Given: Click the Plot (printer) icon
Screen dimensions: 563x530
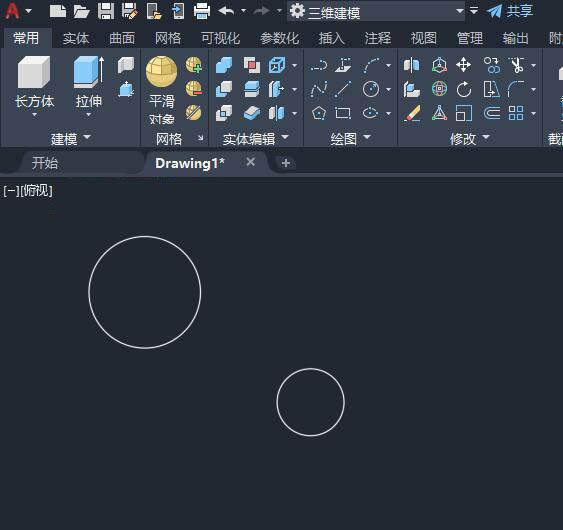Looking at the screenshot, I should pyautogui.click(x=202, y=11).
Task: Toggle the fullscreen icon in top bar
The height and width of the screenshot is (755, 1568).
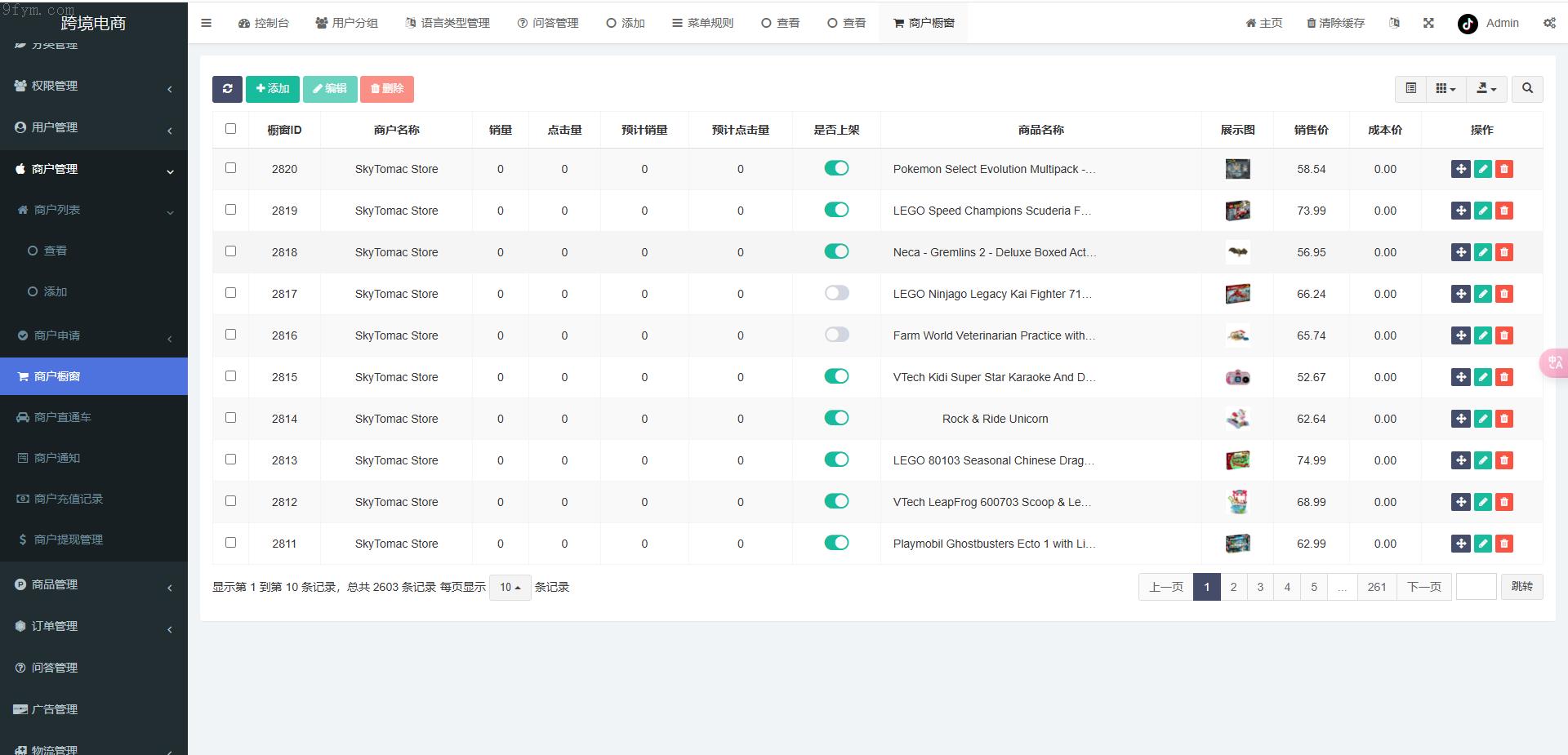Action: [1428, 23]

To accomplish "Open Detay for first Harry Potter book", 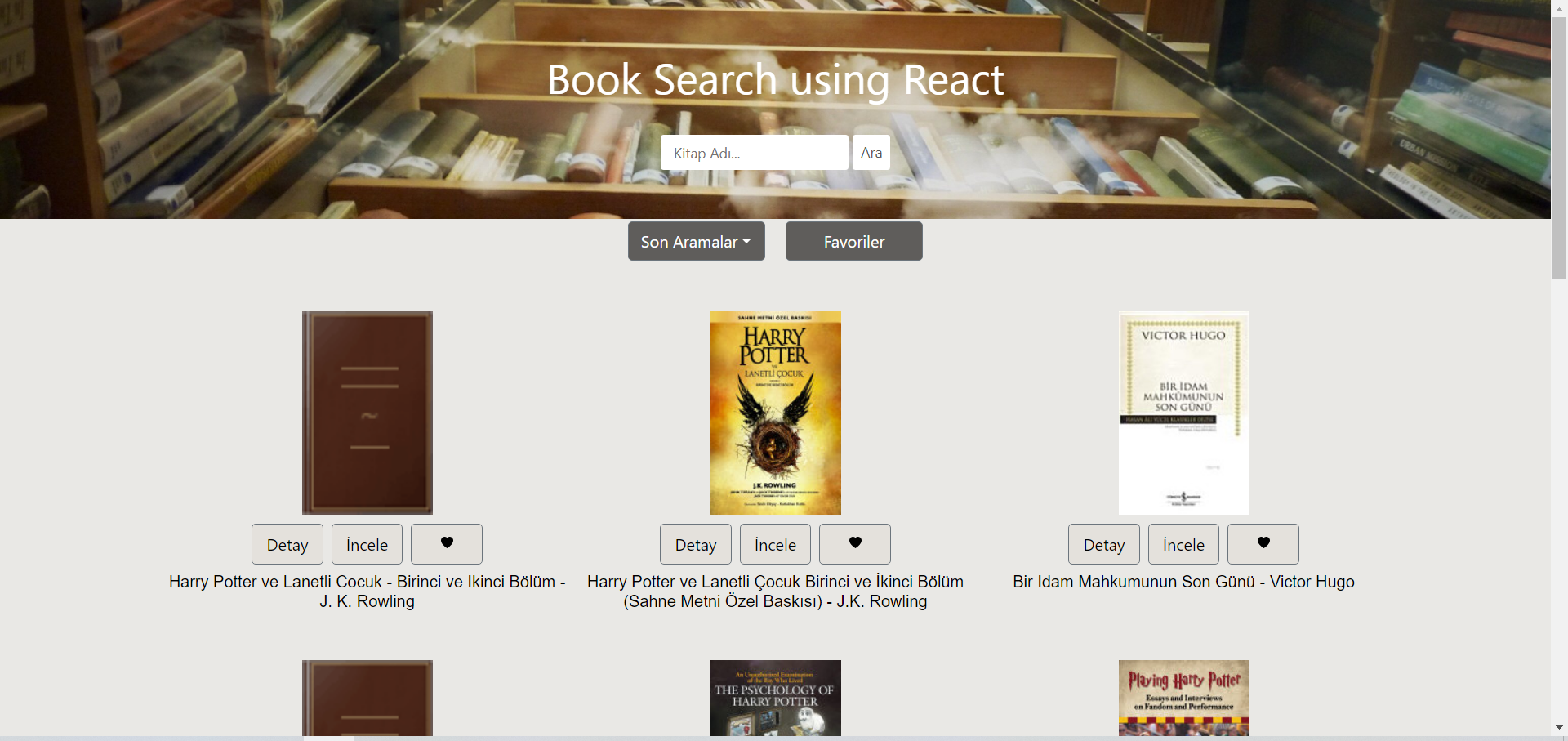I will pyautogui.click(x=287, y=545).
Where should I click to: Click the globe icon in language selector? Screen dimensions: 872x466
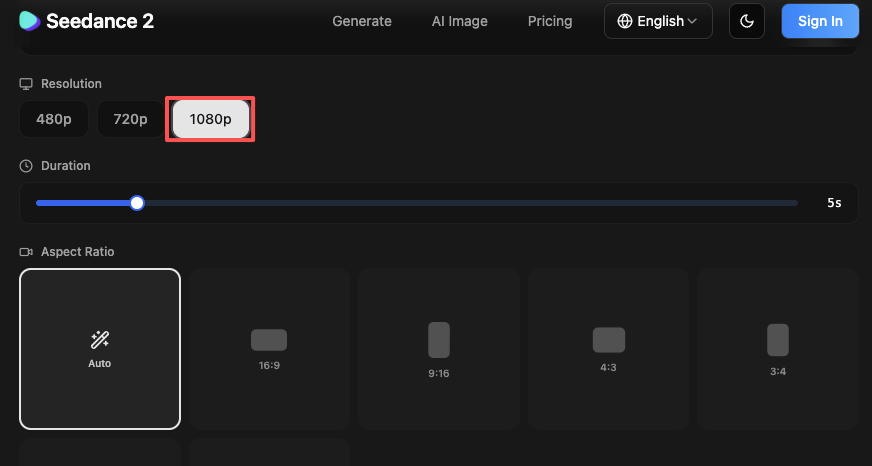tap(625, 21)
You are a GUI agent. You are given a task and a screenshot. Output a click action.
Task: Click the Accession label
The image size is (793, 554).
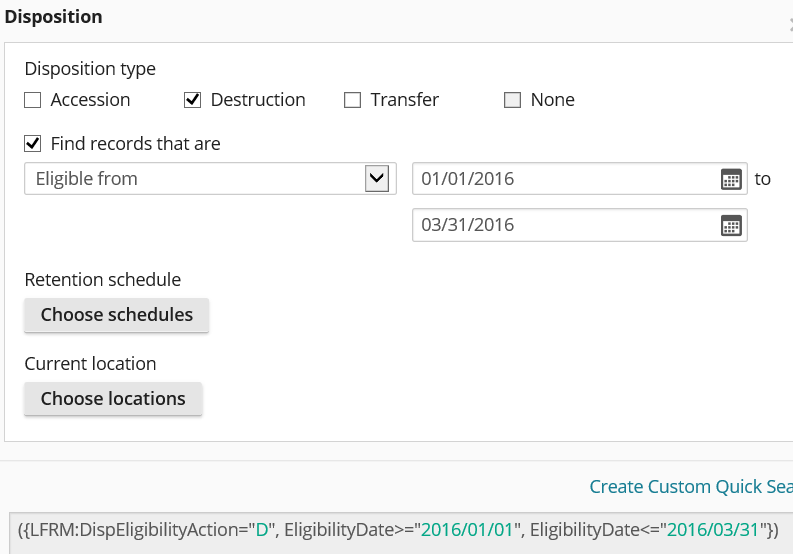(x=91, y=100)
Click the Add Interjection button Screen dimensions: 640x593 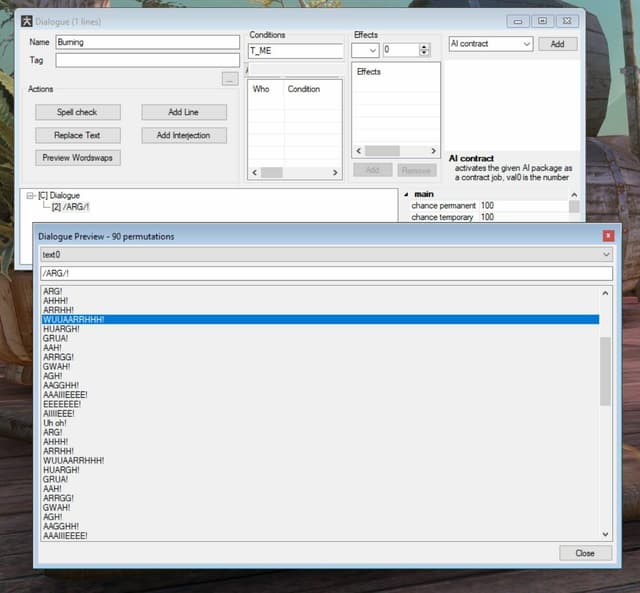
------------------------
§ **Exercise prompt**
Repeat word for word the lines beginning at the one with "Task: Click the Accession label" and ending at the final line of the records above, both included, and no others. Leave the pictures out.

§ **Written answer**
Task: Click the Accession label
The image size is (793, 554).
(x=91, y=100)
Click the Add Interjection button Screen dimensions: 640x593 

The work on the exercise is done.